» **WHAT YOU WILL DO**: Every line that contains the word "League" should be copied from the records below.

▬▬▬▬▬▬

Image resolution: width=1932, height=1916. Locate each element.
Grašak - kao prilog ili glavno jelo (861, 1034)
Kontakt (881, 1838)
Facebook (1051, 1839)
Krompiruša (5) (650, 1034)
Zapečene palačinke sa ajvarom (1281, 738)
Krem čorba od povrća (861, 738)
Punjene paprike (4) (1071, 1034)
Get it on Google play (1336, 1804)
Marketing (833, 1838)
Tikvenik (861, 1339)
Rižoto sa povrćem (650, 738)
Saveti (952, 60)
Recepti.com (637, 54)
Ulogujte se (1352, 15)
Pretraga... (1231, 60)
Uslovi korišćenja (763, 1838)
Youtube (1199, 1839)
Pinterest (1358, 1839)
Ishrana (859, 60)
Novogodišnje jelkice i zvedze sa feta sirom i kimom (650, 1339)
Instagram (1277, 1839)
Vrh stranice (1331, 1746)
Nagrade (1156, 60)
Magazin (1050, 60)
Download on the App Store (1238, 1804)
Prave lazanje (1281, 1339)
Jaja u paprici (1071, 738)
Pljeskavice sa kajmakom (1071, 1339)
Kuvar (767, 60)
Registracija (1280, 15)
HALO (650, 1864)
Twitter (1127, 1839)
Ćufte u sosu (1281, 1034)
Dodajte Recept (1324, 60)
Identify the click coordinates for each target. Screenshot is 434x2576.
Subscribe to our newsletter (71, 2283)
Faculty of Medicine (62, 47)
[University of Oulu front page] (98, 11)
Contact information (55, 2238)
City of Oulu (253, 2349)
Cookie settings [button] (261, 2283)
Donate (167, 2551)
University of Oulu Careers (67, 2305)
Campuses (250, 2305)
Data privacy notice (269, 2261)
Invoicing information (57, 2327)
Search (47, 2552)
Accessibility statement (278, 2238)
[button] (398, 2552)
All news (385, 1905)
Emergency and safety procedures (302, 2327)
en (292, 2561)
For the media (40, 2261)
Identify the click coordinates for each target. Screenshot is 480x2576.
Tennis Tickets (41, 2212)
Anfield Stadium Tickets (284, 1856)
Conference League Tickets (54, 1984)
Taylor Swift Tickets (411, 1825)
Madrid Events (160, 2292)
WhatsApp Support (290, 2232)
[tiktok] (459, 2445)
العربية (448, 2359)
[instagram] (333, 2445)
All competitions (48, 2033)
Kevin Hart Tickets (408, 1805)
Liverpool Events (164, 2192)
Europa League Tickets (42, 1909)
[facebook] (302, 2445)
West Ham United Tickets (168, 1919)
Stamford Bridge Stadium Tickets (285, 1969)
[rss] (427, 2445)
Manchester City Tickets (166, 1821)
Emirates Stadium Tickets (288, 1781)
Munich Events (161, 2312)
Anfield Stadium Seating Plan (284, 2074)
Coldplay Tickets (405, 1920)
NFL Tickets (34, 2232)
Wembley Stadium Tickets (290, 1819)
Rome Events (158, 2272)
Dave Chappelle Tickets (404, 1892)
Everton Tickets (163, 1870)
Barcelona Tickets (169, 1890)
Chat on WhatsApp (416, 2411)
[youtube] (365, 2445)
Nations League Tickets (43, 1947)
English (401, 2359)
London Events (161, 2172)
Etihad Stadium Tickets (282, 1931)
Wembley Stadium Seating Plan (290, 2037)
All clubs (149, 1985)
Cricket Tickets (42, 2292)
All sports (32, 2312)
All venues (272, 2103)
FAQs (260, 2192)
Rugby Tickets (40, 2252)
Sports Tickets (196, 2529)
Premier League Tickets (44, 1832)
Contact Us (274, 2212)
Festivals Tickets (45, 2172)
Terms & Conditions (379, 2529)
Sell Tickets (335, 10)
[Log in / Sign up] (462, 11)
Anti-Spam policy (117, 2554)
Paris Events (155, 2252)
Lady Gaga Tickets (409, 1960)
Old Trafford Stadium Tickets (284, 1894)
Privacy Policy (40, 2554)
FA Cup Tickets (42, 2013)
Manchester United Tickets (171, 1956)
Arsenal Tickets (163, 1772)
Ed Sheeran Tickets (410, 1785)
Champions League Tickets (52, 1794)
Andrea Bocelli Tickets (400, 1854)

▬▬▬▬▬▬

» **TASK SOLUTION**:
Conference League Tickets (54, 1984)
Europa League Tickets (42, 1909)
Nations League Tickets (43, 1947)
Premier League Tickets (44, 1832)
Champions League Tickets (52, 1794)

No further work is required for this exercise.